После Берлина мы дали концерт в Амстердаме и снова в Париже. Потом замаячила Америка – нашелся импресарио, который стал бурно готовить наши гастроли за океаном прямо в этом сезоне. Фотографировал нас для афиш, даже напечатал черновик программки.
Асаф обмолвился в письме к жене Анели Судакевич: мол, у нас, родная, такая радость, нас зовут на гастроли в Америку! Письмо прочитали где надо.
«Немедленно возвращайтесь, иначе будете считаться невозвращенцами», – гласила депеша из Большого театра.
Родина жаждала нас назад, в свои крепкие рученьки. Четырехмесячная прогулка за рубеж – по тем поднадзорным временам это уж чересчур.
…Что, если бы то приглашение удалось принять? Изменилась ли бы моя судьба, попади я тогда в Америку?
А Асафу в Париж пришла новость. Анель телеграфировала: «У тебя родился сын, беленький, хорошенький. Поскорей возвращайся». На свет появился Борис Мессерер, будущий известнейший театральный художник.
Мы направились в Москву, где, как и в Берлине, крепчал террор.
В Париже мне пришлось купить сундук – столько одежды, всяких подарков набралось для близких. Особенно хотелось приодеть Майю – девочка взрослела.
Переношусь мыслями в те дни. Меня, советскую балерину, Западная Европа не могла не поразить и поразила. Париж… дух свободы… Тысячи раз воспетый город…

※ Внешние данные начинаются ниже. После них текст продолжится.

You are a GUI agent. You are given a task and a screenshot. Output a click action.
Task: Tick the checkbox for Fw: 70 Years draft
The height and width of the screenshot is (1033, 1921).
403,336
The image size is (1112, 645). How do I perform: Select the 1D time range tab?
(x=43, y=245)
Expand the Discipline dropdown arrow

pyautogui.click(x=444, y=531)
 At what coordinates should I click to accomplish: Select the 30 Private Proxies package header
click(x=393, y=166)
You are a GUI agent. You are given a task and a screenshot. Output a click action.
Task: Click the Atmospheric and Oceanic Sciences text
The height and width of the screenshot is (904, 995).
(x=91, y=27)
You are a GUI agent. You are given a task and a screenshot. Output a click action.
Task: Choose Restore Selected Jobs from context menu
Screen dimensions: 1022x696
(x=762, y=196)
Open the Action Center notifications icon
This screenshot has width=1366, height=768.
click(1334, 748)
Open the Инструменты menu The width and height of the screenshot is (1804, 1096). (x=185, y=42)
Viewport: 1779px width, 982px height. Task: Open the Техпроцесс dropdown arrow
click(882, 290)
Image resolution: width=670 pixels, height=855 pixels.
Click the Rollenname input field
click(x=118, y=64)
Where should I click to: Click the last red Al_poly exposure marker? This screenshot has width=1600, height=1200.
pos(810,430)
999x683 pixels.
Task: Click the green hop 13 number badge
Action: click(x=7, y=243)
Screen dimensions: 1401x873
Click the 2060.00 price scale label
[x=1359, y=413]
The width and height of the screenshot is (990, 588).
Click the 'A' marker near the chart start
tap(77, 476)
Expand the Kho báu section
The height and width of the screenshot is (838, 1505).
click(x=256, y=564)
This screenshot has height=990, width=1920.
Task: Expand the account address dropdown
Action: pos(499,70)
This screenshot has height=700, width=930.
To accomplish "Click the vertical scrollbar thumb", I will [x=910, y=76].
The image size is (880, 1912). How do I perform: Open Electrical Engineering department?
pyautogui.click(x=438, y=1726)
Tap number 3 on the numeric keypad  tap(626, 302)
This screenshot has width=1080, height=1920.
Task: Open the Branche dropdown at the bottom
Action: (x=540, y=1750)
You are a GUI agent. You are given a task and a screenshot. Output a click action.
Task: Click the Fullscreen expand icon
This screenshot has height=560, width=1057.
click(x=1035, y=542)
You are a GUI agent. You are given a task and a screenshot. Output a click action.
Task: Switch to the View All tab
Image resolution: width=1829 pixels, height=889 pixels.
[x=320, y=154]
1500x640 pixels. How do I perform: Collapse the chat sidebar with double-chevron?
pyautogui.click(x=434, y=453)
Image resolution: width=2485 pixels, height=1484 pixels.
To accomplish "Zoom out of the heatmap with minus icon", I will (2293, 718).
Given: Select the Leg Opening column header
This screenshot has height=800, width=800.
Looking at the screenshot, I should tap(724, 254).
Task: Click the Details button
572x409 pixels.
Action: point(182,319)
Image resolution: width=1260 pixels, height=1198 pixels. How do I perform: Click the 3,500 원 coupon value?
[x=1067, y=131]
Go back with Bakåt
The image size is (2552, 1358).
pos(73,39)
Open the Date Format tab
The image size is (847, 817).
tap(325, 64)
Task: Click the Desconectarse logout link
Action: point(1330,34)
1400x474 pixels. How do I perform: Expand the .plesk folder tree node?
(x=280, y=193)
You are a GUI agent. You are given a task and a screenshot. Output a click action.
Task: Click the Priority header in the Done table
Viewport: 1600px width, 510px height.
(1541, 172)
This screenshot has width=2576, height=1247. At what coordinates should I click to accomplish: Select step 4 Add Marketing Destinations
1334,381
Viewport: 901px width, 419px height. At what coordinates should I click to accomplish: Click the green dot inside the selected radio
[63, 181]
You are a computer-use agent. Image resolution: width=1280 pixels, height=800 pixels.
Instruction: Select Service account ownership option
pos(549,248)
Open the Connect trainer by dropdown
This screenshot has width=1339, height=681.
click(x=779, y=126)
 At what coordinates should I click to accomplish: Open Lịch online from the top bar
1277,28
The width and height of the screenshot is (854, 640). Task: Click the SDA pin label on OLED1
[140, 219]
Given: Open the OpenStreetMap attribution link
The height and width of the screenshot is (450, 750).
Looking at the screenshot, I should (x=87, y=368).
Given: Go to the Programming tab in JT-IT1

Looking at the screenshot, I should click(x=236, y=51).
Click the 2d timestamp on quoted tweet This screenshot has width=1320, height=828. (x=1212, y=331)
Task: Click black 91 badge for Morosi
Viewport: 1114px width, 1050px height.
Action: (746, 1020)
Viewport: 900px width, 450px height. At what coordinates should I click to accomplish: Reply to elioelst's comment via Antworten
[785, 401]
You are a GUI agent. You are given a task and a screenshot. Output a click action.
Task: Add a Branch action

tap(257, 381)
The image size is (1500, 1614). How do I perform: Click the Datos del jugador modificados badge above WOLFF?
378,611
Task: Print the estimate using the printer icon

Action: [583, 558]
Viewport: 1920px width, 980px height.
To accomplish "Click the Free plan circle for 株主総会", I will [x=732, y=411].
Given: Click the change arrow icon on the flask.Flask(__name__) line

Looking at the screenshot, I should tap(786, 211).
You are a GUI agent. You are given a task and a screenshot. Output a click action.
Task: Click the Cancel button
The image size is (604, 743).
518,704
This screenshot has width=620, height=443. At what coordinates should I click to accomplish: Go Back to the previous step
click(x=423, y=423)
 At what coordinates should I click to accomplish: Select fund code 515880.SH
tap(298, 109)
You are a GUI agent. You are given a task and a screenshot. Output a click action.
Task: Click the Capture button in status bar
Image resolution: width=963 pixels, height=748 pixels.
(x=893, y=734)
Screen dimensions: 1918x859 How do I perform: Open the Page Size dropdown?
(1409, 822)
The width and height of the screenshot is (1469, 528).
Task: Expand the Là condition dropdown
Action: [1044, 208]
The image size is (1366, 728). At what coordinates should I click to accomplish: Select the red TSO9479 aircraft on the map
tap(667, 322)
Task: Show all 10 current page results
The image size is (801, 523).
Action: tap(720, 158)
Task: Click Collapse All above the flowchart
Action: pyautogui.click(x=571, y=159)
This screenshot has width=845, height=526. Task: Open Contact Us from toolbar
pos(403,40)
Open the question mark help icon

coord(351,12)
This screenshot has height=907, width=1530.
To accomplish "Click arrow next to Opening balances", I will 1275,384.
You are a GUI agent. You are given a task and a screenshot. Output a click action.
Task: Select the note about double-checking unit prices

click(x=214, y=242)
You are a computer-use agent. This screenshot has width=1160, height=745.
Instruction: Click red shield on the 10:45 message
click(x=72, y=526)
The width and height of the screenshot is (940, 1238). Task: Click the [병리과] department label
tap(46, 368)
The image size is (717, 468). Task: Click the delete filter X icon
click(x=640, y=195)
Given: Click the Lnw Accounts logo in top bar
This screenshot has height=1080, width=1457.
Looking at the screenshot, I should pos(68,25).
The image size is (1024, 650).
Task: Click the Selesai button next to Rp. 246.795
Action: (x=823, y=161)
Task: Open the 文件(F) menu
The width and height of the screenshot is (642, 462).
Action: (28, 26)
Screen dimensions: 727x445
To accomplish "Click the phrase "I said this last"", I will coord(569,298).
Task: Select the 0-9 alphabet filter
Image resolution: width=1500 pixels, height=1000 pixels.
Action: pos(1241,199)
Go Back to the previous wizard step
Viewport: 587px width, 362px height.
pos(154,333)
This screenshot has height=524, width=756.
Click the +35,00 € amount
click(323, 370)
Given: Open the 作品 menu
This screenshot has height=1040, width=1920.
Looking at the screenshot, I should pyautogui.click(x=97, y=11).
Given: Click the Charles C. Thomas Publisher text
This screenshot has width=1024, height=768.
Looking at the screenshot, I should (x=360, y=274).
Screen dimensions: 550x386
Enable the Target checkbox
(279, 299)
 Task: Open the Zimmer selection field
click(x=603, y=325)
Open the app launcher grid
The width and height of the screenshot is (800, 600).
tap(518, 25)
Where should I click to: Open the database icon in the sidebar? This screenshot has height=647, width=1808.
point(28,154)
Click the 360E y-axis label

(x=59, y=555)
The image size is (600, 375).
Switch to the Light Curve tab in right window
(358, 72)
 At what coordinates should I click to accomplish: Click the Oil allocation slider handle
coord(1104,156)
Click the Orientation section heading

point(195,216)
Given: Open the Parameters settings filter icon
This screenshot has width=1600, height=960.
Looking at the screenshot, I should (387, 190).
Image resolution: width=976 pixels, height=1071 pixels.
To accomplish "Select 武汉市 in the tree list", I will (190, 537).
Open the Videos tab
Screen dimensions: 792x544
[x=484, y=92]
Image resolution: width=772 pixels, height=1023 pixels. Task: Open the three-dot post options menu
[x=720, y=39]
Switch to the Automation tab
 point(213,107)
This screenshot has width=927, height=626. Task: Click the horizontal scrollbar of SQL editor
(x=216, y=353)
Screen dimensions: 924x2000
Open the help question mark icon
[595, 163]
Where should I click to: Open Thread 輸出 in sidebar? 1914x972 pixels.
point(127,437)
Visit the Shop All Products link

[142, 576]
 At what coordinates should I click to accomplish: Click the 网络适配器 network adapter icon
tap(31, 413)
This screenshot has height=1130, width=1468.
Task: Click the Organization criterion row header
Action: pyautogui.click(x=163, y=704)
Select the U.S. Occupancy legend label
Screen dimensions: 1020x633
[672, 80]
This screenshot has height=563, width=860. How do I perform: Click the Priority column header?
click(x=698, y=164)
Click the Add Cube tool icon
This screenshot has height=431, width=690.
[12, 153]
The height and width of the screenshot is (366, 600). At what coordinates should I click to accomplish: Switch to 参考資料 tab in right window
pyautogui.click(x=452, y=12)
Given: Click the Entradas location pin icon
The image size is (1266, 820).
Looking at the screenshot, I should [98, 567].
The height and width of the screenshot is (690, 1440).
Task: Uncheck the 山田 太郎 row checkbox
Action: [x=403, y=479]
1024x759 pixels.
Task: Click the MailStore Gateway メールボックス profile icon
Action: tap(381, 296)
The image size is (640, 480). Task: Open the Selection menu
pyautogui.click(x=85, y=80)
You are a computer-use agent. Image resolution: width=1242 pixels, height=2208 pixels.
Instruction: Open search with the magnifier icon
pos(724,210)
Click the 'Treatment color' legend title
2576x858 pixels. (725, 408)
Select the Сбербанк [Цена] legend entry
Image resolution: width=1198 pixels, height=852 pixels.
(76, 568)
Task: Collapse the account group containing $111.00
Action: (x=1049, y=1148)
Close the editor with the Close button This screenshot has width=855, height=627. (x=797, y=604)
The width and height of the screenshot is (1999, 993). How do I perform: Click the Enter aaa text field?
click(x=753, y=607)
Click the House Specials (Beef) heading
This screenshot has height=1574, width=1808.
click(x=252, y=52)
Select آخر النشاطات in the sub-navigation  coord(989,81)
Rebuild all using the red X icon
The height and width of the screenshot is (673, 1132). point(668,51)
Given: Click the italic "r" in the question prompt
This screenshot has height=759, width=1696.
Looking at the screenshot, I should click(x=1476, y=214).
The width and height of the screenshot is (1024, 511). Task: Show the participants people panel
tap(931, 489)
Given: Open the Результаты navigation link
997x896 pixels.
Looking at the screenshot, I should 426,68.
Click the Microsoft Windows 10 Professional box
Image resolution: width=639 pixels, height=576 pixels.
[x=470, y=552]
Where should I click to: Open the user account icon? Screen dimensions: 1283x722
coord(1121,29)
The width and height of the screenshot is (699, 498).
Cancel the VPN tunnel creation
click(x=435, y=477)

Как коротко описать впечатление от весеннего Парижа 1933 года? Опишу одним словом: неописуемо! Мы почти свободно гастролируем по европам… Волшебство! Чудо!
Оказалось, мир и в самом деле познаваем.
Естественное желание людей повидать свет, желание артиста не вариться в собственном соку, познать «из первых рук» искусство других стран, а если повезет, то, может быть, и стать частью его… Такие стремления нам приходилось десятилетиями подавлять в себе как неосуществимые, как вредные.
С годами мне становится все яснее, что именно тогда, в Западной Европе, прежде всего в том волшебном Париже, воспламенилась во мне страсть к открытию для себя новых материков, стран, городов.
С тех пор это пламя горело в моем подсознании. Да и в сознании, то затихая, то вспыхивая с новой силой.
Парижское пламя…
Глава 4
Балерина Большого
Мы вернулись из гастролей в горячие дни.
Большой театр лихорадило – надвигалась генеральная репетиция нового балета «Пламя Парижа».
Мне тут же дали центральную женскую партию балета – крестьянской девушки Жанны. А брату выпало танцевать вожака мятежников Филиппа.
«Пламя Парижа» открывало длинную череду ленинградских постановок, трансплантированных на московскую почву. Вообще, десятилетие 30-х – время сплошных пересадок. Выкопали в Мариинке – посадили в Большом.
В те годы очагом собственно хореографического творчества все больше становился Мариинский театр, тогда как Большой довольствовался подгонкой спектаклей по месту, их перекройкой под новых исполнителей.
Критика это обожала. Она купалась в сравнениях того, что родилось на Театральной площади Ленинграда, с потомством на площади Свердлова в Москве. Нюансы интерпретации, акценты режиссуры там и здесь – рассуждениям на подобные темы не было конца.
Однако мало кого тревожило зависимое, вторичное положение, в которое попадали артисты Большого. Нам приходилось втискивать свою индивидуальность в пусть прекрасную, но чужую колодку.
Впервые «Пламя Парижа» запылало в Мариинском театре осенью 1932 года. Композитора Асафьева вместе с хореографом Вайноненом и драматическим режиссером Радловым вдохновили события французской революции 1789–1794 годов. Хронику Феликса Гра «Марсельцы» ленинградское трио решило воссоздать в танце.
Получилось грандиозно! Кажется, ни один балетный спектакль еще не знал столь мощных массовых сцен. Кордебалет и солисты впечатляли в национальных танцах – марсельском, баскском, в карманьоле.
Потом на сцену выходил хор, и штурм королевского дворца Тюильри смотрелся планетарным катаклизмом, чем-то вроде последнего дня Помпеи. Элемент трагедии придавала и гибель придворного Актера.
Судьба одного из постановщиков тоже оказалась трагической. Спустя несколько лет Сергея Радлова арестовали, а вскоре после освобождения из тюрьмы он умер. Увы, с самим Радловым я не работала. Он ставил только первый, ленинградский, спектакль «Пламени». Готовил партию со мной хореограф спектакля Василий Вайнонен. Василий Иванович сумел добиться технической точности, слаженности и в классических, и в характерных танцах спектакля.